I guess I must concur on your observations on AD.
Now that you mention it I do distantly recall taking a fancy new fangled spectrum analyzer up
into that neck of the woods with a AD part and seeing sum funny fuzz.
Wonder what AD is doing that Burr-Brown aka TI isnt?
Not to worry about the hair.
I still got mine.
thank you very much for your help ,im not sure if im doing correct or not i set the fo=219k and get the capacitors and resistors ,im doing correct ???

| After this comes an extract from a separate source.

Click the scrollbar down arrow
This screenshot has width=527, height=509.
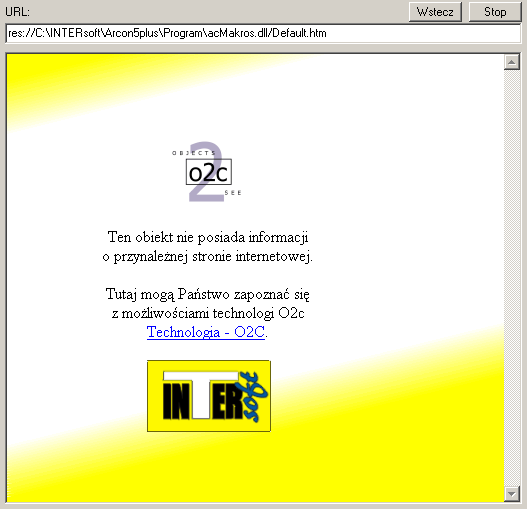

im trying to find the value of your resistors and capacitors hours but i still couldnt get them ,plz help me i have to finish it by tonight
by using the web site that dana gave me u get ur answers but by calculation on my own i cant
im so confused by using formula for twIn T
Freq = 1/(2piR*C)Variables: R1 = R2R3 = 0.5 * R1C1 = C2C3 = 2 * C1
r and c are not equal but ur values are equal and the answer is vey accurate just like what i need but how can i write the calculation because i must write down calculation steps
In addition to all the excellent support you have been receiving regarding your active band-reject questions, I would like to add that TI has a free active filter synthesis filter tool called FilterPro, V3.1. Bruce was one of the original creators of this tool. It has been completely updated last year to include new features, filter responses and improved graphics.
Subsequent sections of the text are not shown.